Following criticism from the National Union of Students (NUS), short term loan company Wonga has removed material from their website which appeared to be targeting students.

Pete Mercer, NUS Vice President (Welfare), had said: “It is highly irresponsible of any company to suggest to students that high-cost short-term loans be a part of their everyday financial planning.” He described Wonga’s targeting of students as “predatory marketing”.

Wonga had been advertising as an alternative to government backed student loans. Like many other payday loan companies, Wonga make their money by loaning money to customers whose payday comes after any bills need to be paid. Like any loan, the company’s profit is derived from the interest they charge when the customer pays the money back.

Currently, government loans are paid back after your income surpasses £15,000. 9% of your salary above this figure goes towards repaying your debt. For courses starting in September 2011, the high street banks’  interest rate was around 1.5%. By contrast, Wonga’s interest rates are infamous, currently 4,214% APR. This, in real terms, would mean if you borrow £1 for a day you will have to pay back £6.56. Considering that tuition fees are currently £3,375, soon to be raised to £9,000, the NUS was responding to student concerns about how dangerous these payday loans companies could be.

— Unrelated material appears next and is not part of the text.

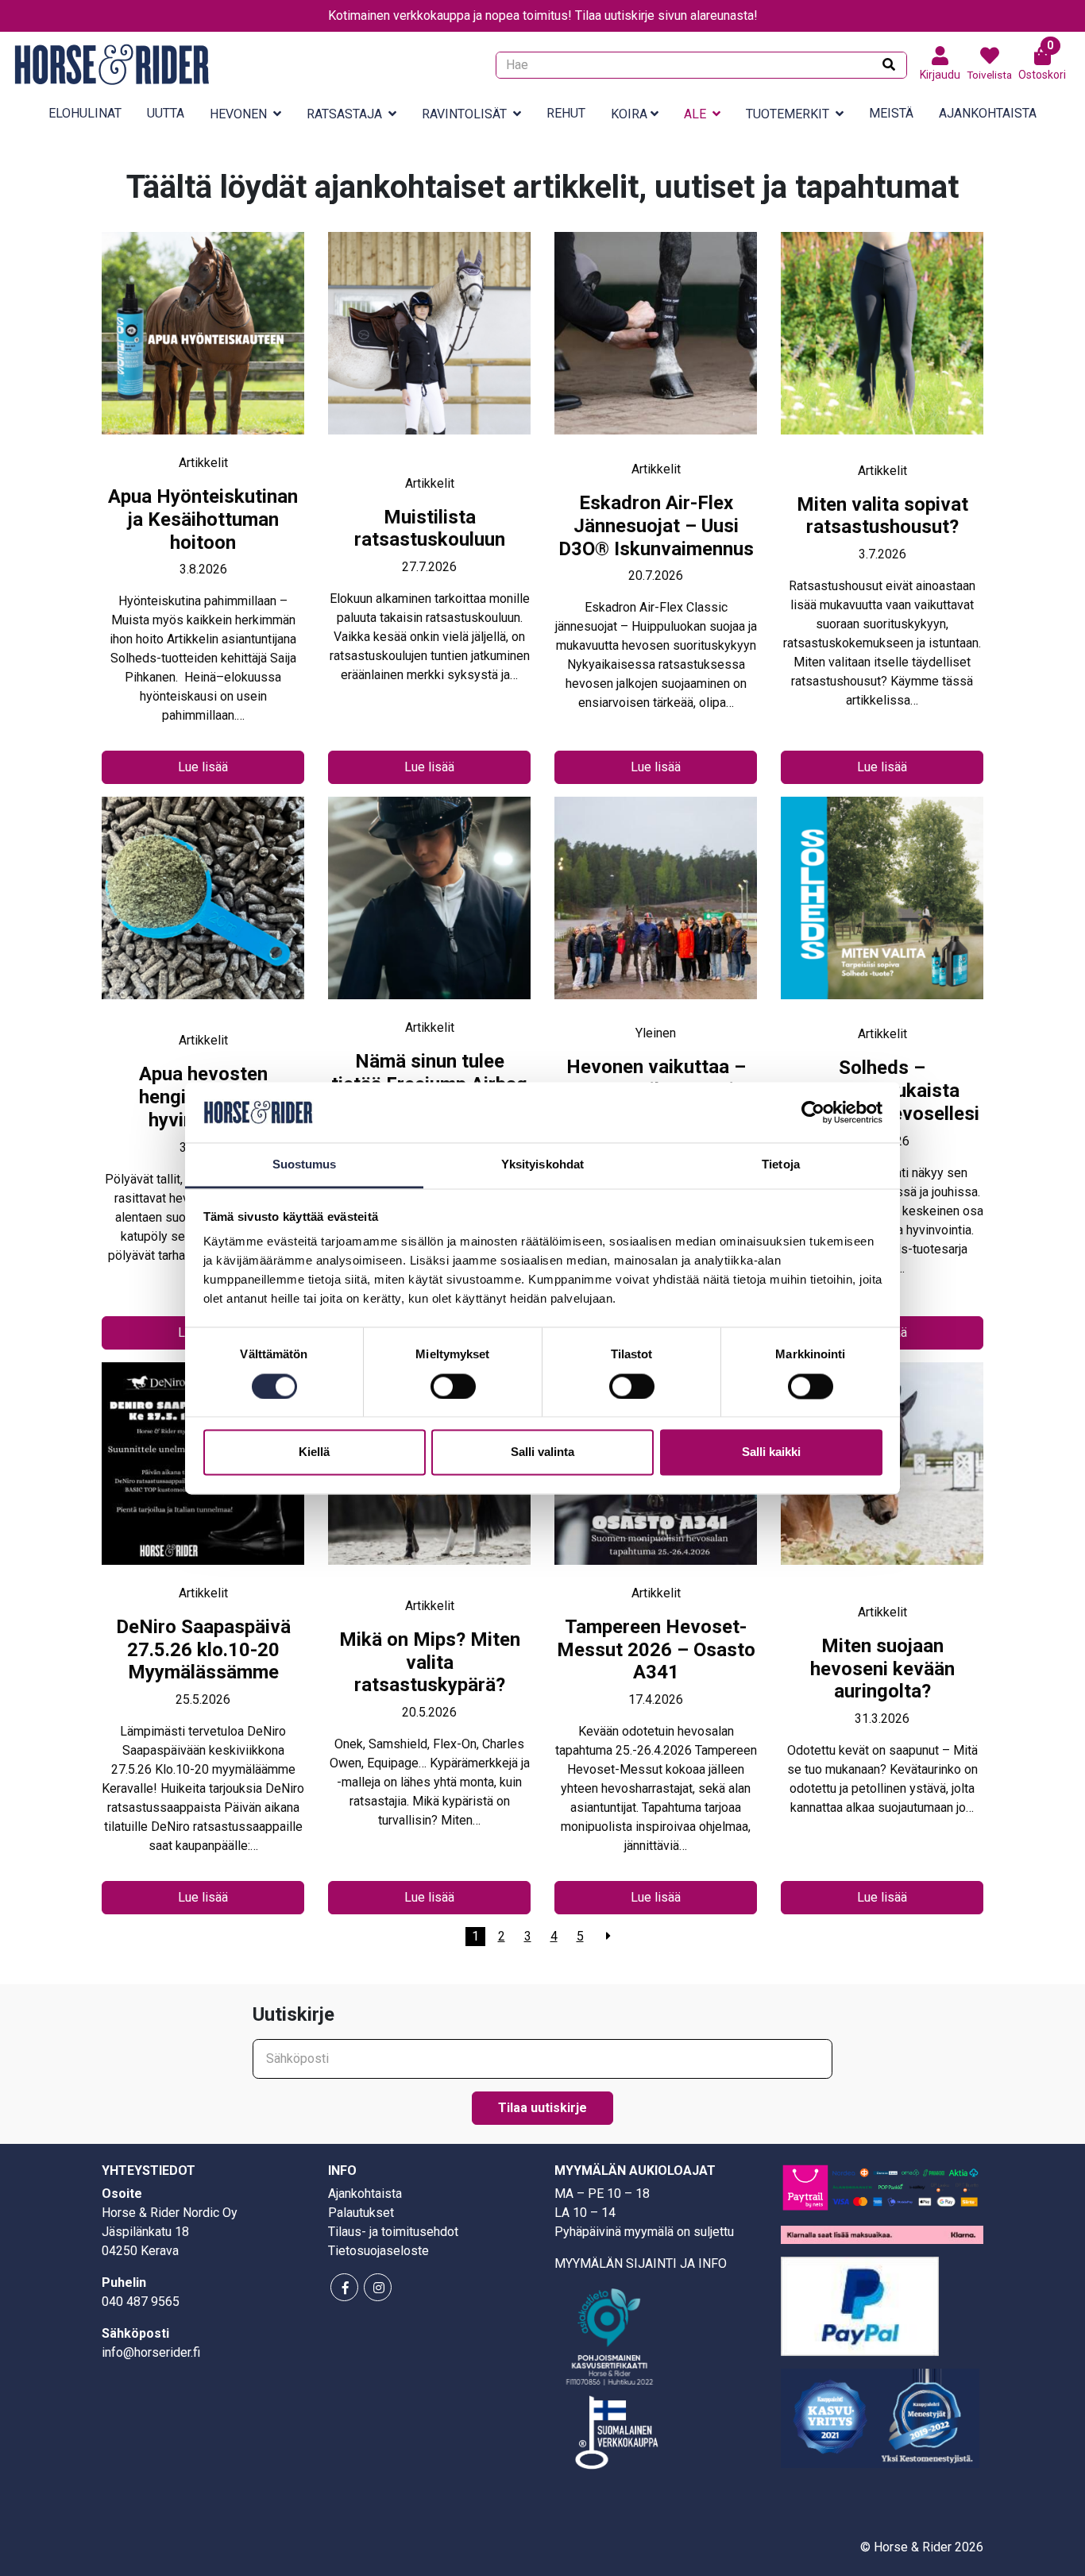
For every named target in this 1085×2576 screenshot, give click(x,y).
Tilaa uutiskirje (542, 2107)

The page has now been taken down permanently and an apology from Wonga has been put in its place. They have put the criticism down to “misunderstandings,” stating:  “We would like to clarify that Wonga does not target students. Yet we do not discriminate against working, adult students who may choose to apply either, because all applications are assessed in the same robust and completely objective way.”

However, the statement also pointed out that the main purpose was meant to be to optimise their position on search engines. This gives rise to the question: are thousands of students potentially spiralling into mountains of debt, and is this a fair trade for a better ranking on Google?